Yoshida Y, Harada S, Arai N, Matsui S, Maruyama M, Kobayashi M
First Department of Internal Medicine, Toyama Medical and Pharmaceutical University, Japan.
Nihon Kyobu Shikkan Gakkai Zasshi. 1997 Oct;35(10):1104-7.

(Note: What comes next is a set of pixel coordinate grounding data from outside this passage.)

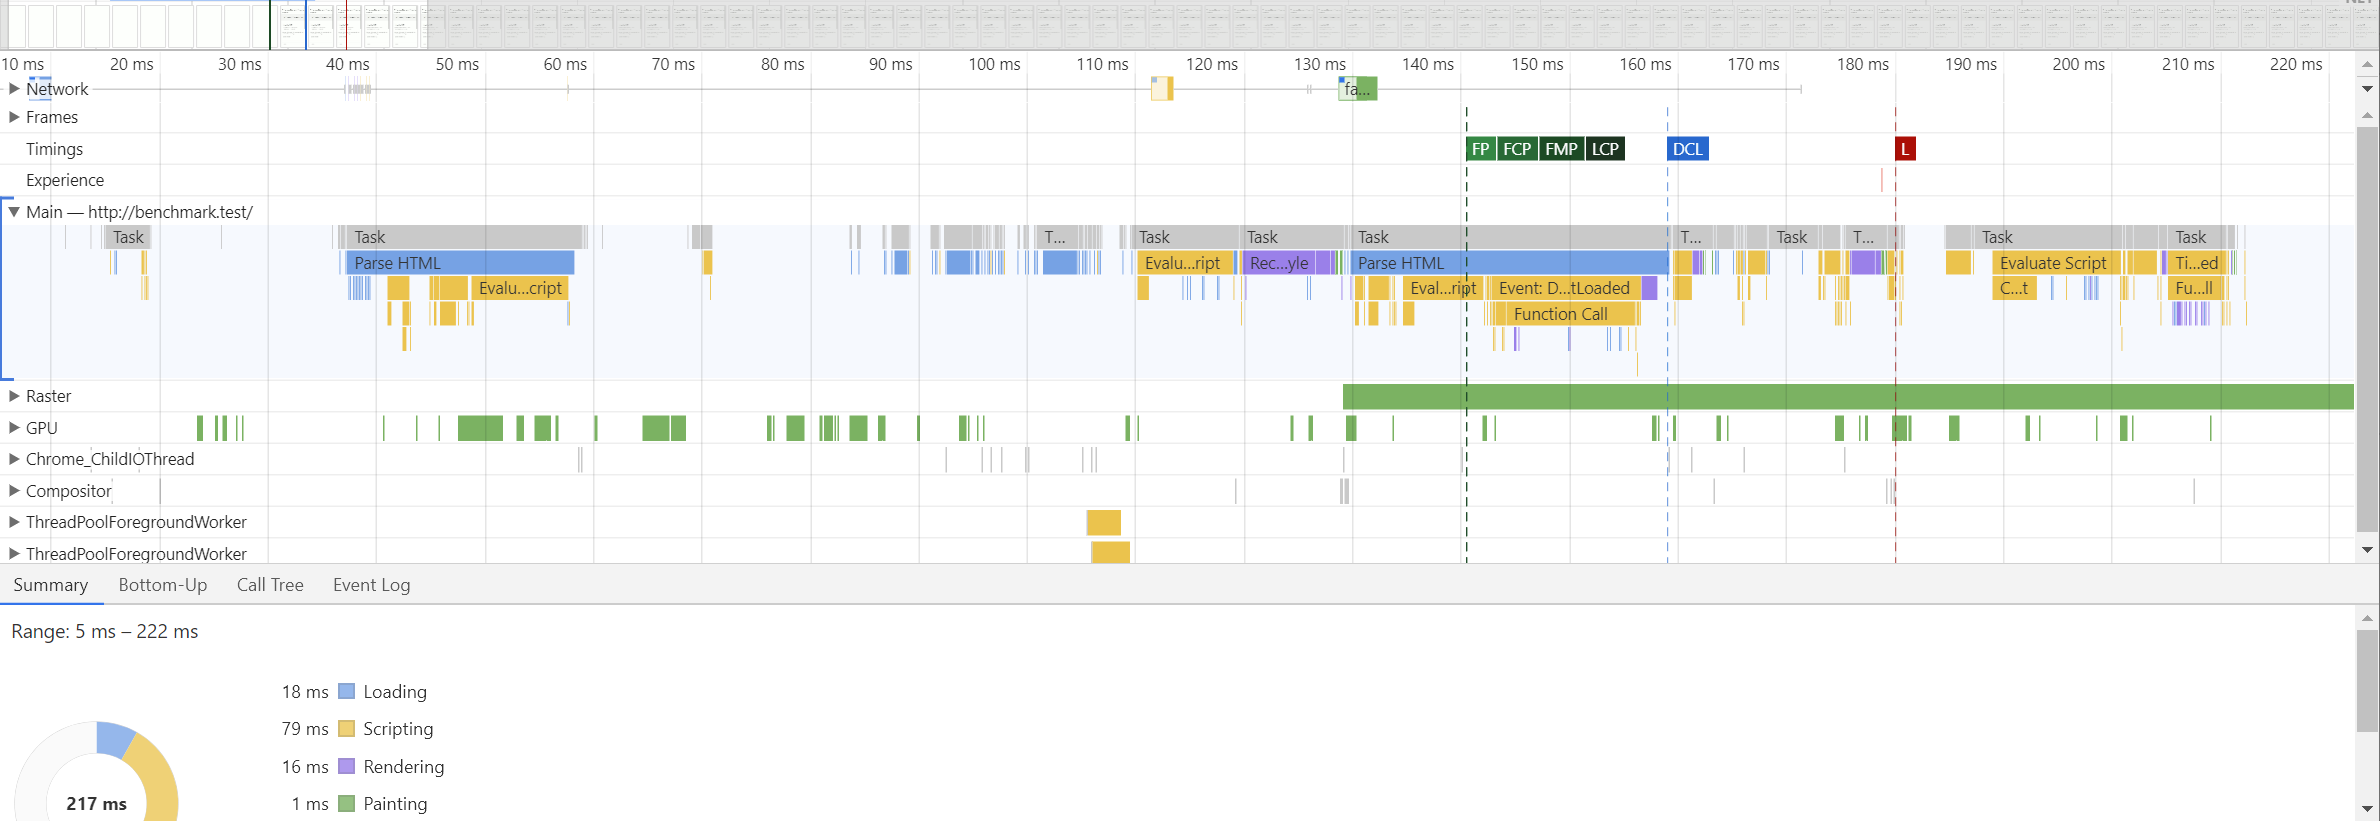Open the Call Tree tab

[x=270, y=585]
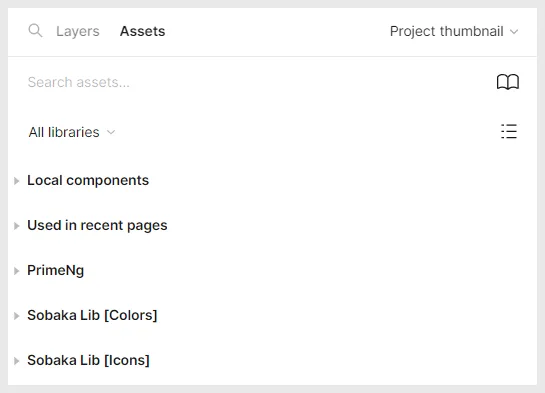545x393 pixels.
Task: Click the chevron next to All libraries
Action: (x=111, y=132)
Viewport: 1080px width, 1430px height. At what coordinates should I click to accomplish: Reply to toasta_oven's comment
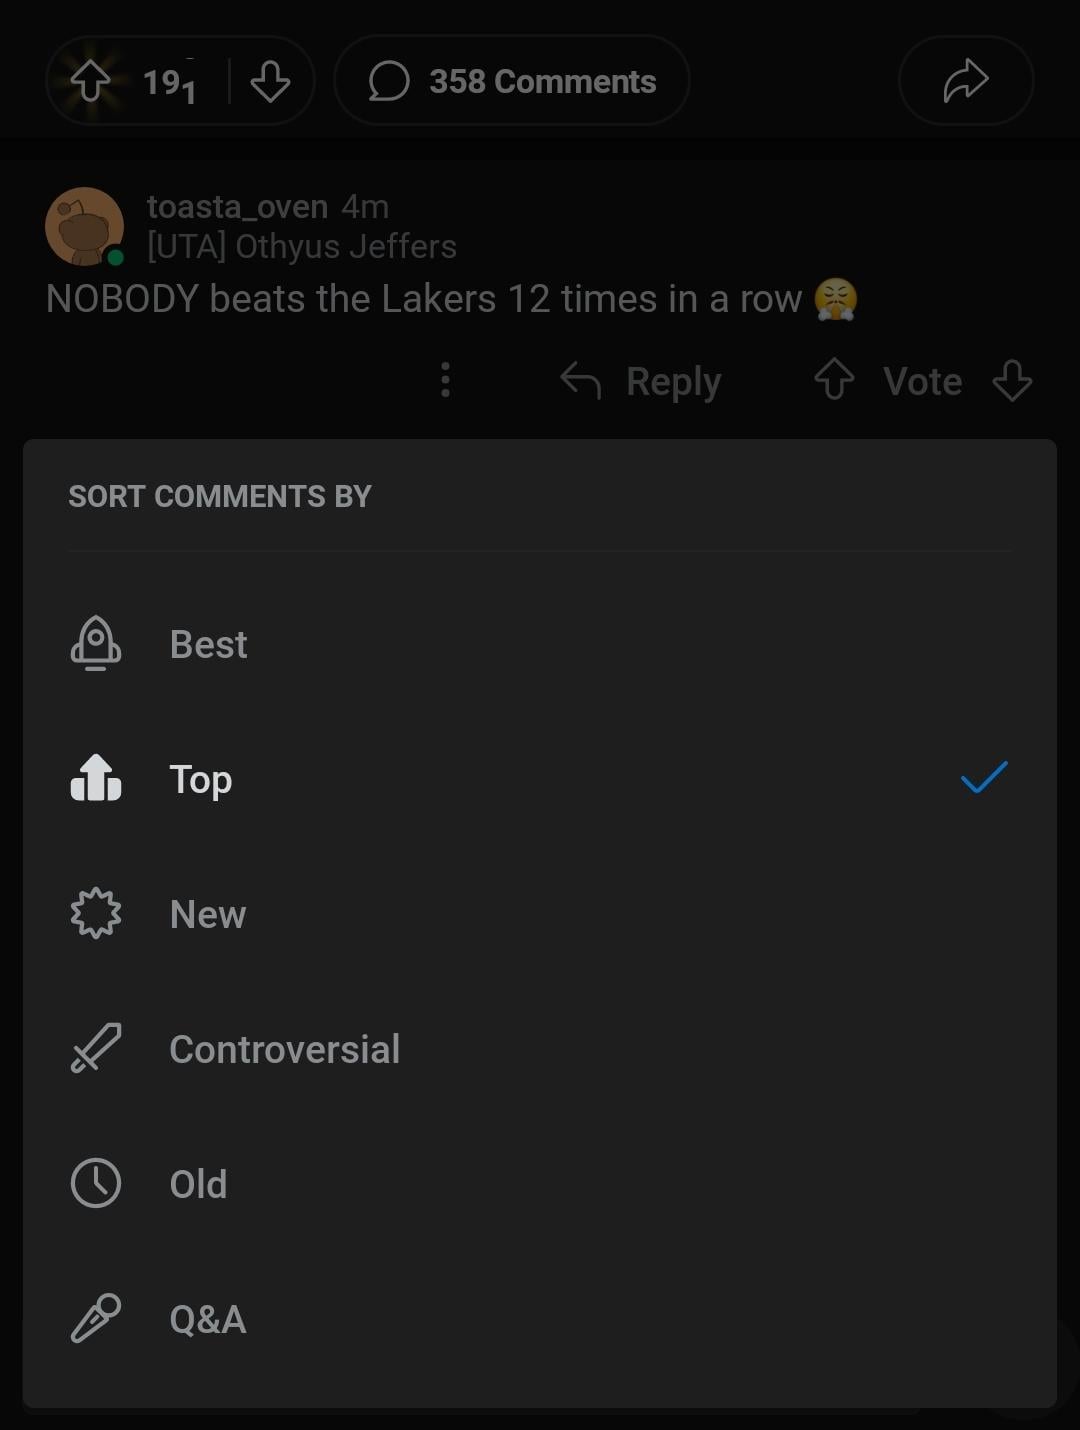point(641,381)
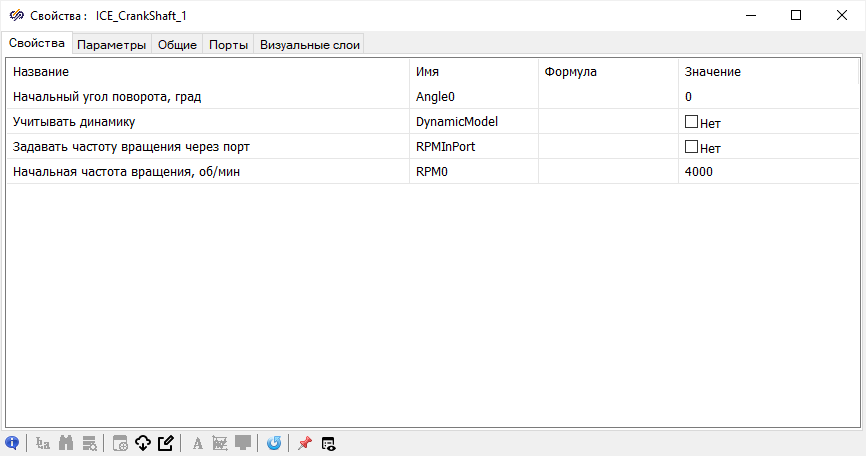The image size is (866, 456).
Task: Select the Порты tab
Action: (x=228, y=44)
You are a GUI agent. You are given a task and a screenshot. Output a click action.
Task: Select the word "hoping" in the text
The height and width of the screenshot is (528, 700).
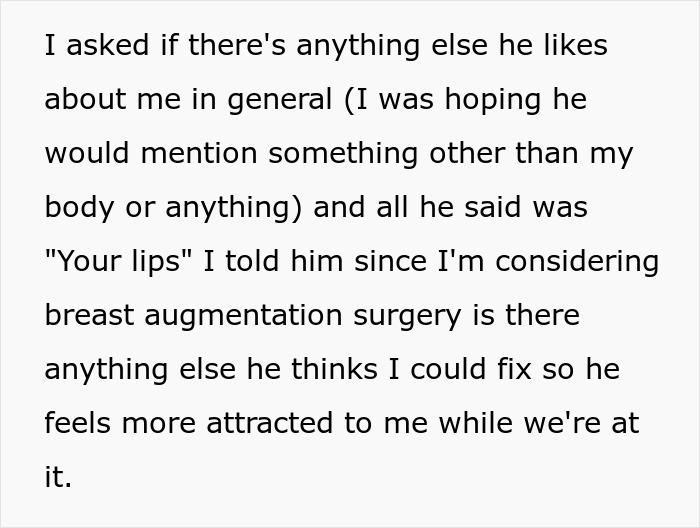tap(493, 100)
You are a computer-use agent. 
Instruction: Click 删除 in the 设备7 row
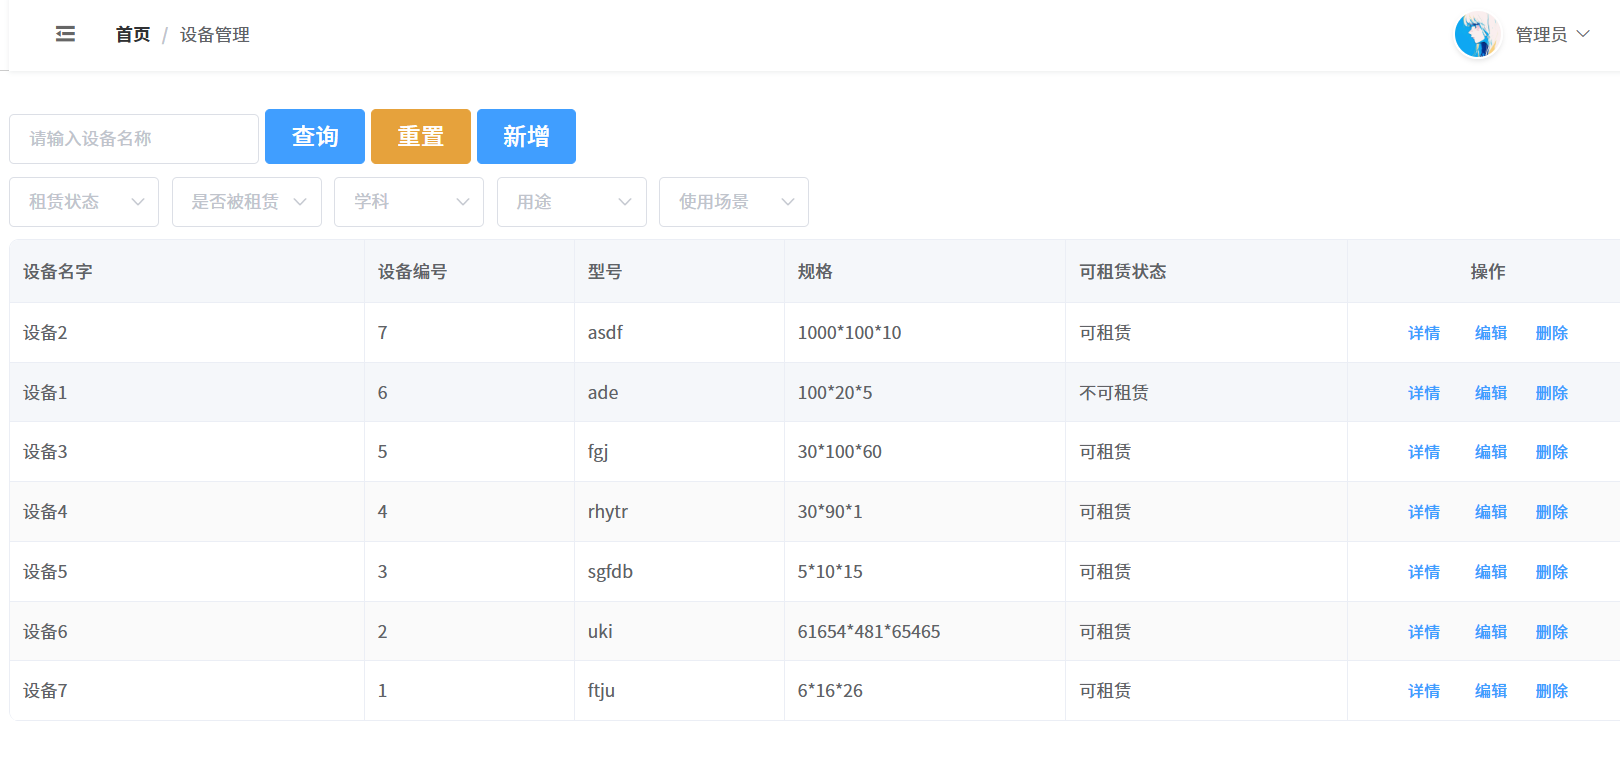click(x=1551, y=691)
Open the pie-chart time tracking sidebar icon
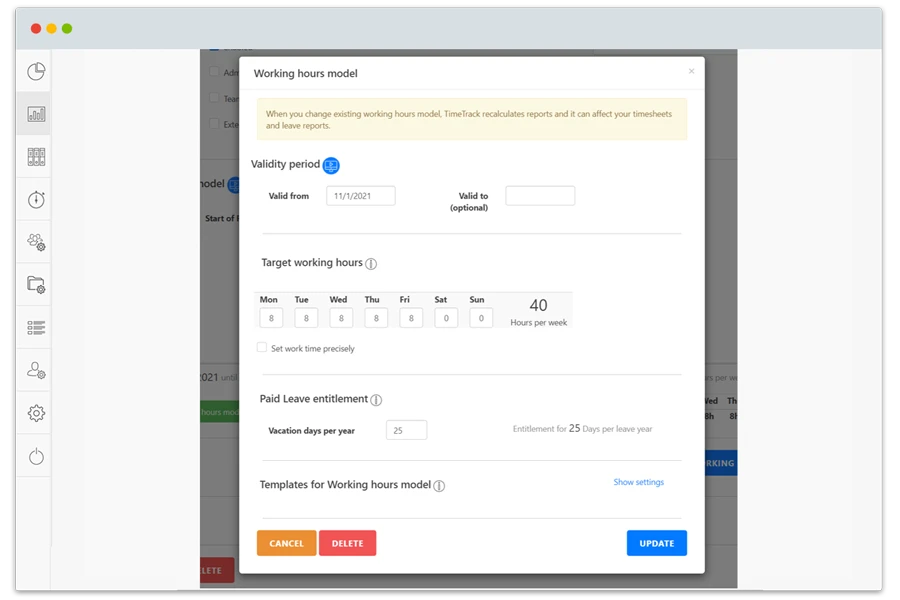The height and width of the screenshot is (600, 900). pos(34,71)
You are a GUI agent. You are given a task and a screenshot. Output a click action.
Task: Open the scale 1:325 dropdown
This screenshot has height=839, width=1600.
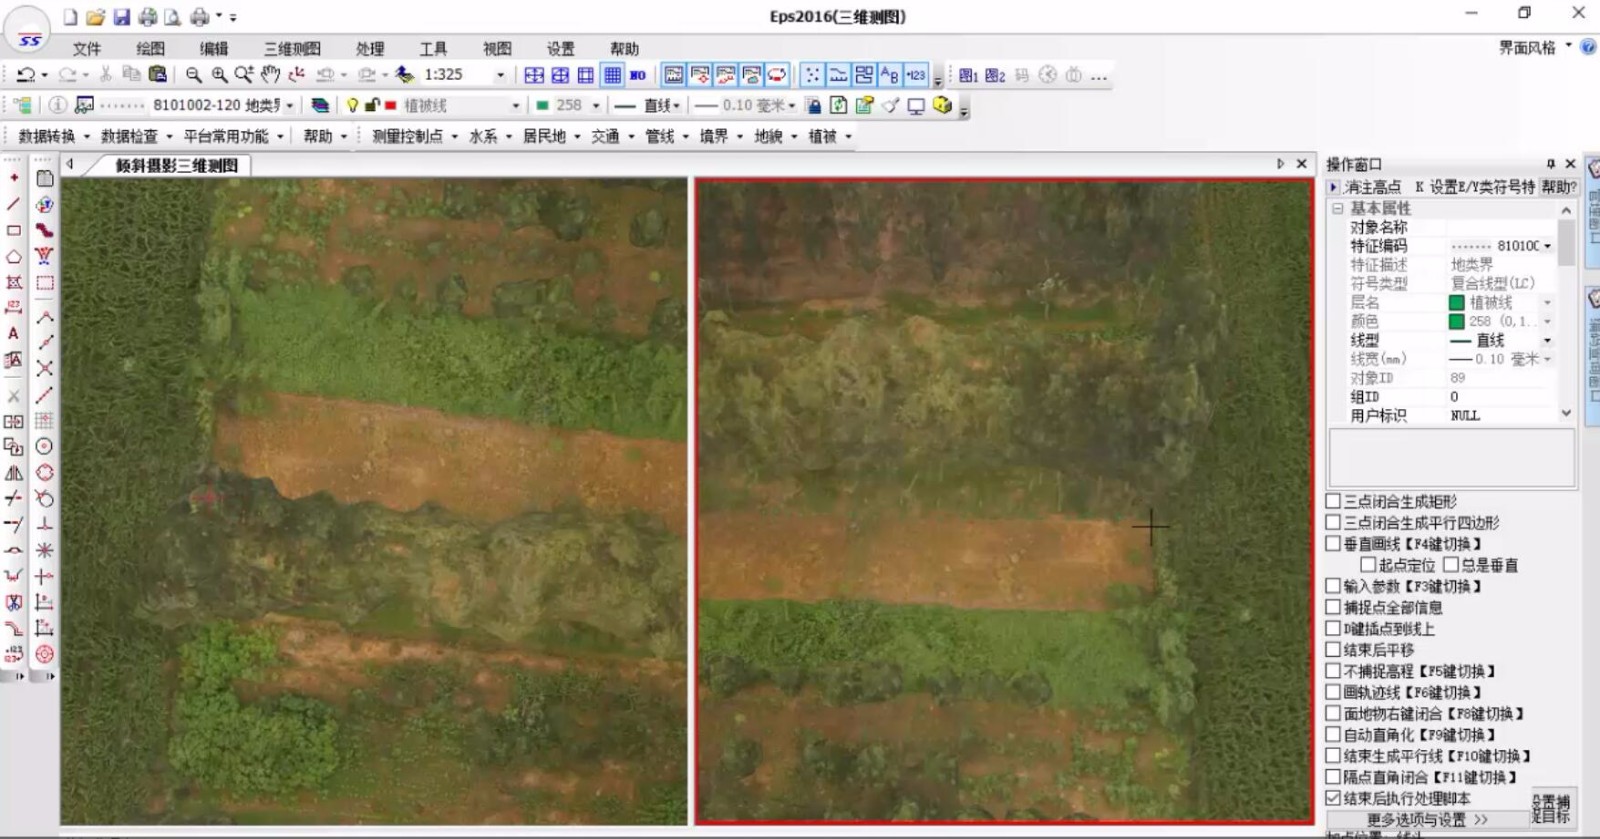tap(500, 75)
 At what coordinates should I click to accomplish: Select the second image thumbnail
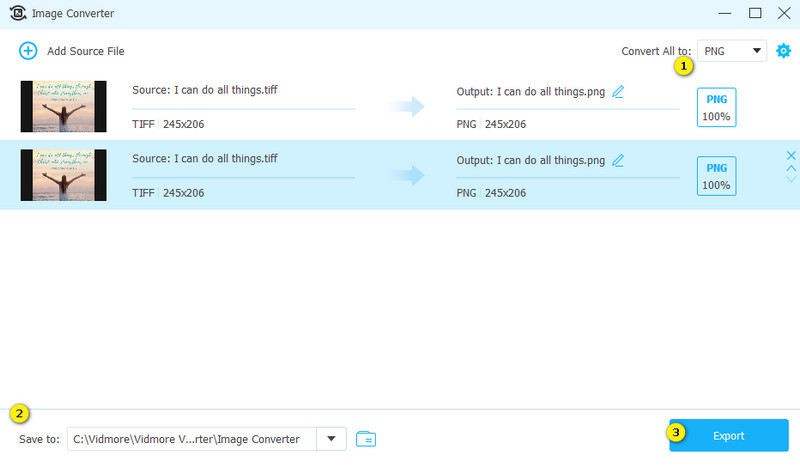tap(63, 175)
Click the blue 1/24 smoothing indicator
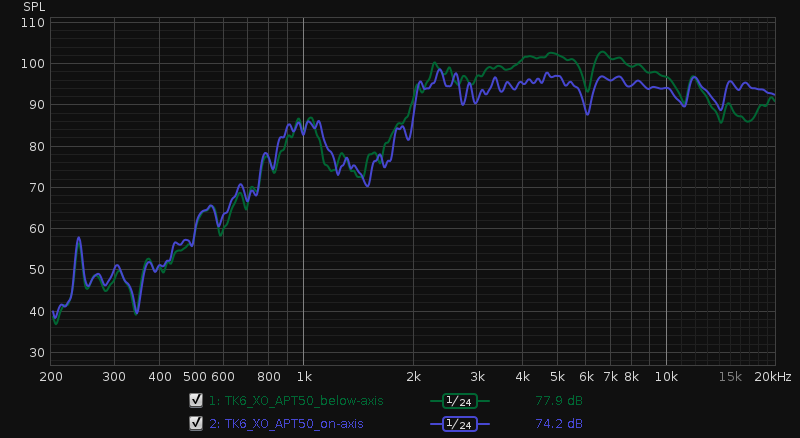The image size is (800, 438). [459, 424]
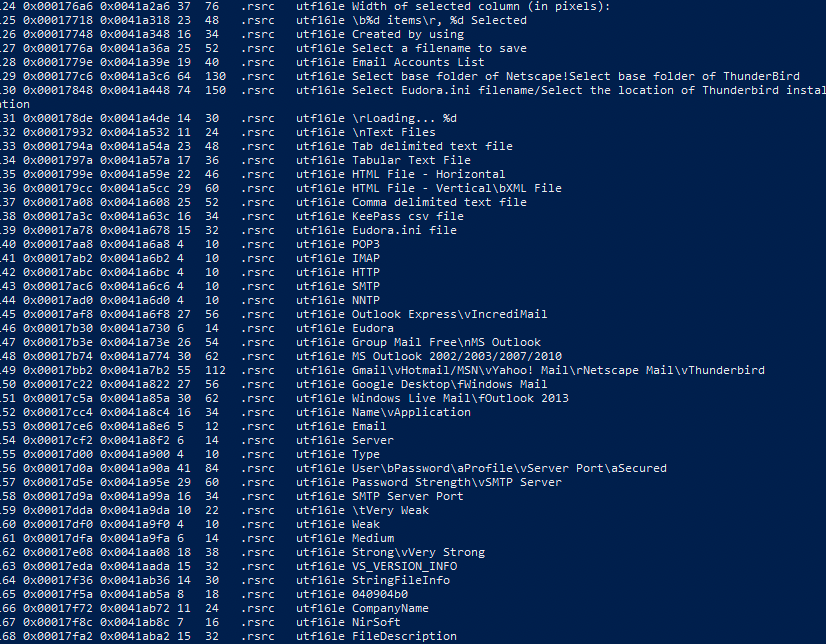Click the 'HTML File - Horizontal' string

click(x=428, y=174)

A 64-year-old man was admitted to our hospital with multiple brain abscesses accompanied by pulmonary arteriovenous fistula (PAVF). He had been diagnosed with PAVF eight years previously, but had refused any treatment despite a developing exertional dyspnea. Rendu-Osler-Weber disease was diagnosed as well because the patient exhibited teleangiectasis of the nasopharyngeal mucosa and persistent gastro-intestinal bleeding. Despite administration of antibiotics and corticosteroids the abscesses perforated into the lateral ventricle. The natural history of this rare disease is still incompletely understood. Thus, the time at which treatment should be commenced remains unclear. However the natural course of PAVF is unsatisfactory, and it appears that treatment by surgery and/or embolization should be considered in all cases.
一名64岁男性因多发性脑脓肿伴肺动静脉瘘(PAVF)入住我院。他八年前被诊断为PAVF,尽管出现了劳力性呼吸困难,但一直拒绝接受任何治疗。由于患者出现鼻咽部黏膜毛细血管扩张和持续性胃肠道出血,也被诊断为遗传性出血性毛细血管扩张症(Rendu-Osler-Weber病)。尽管使用了抗生素和皮质类固醇,脓肿仍穿破进入侧脑室。这种罕见疾病的自然史仍未完全明了。因此,开始治疗的时机仍不明确。然而,PAVF的自然病程并不理想,似乎在所有病例中都应考虑手术和/或栓塞治疗。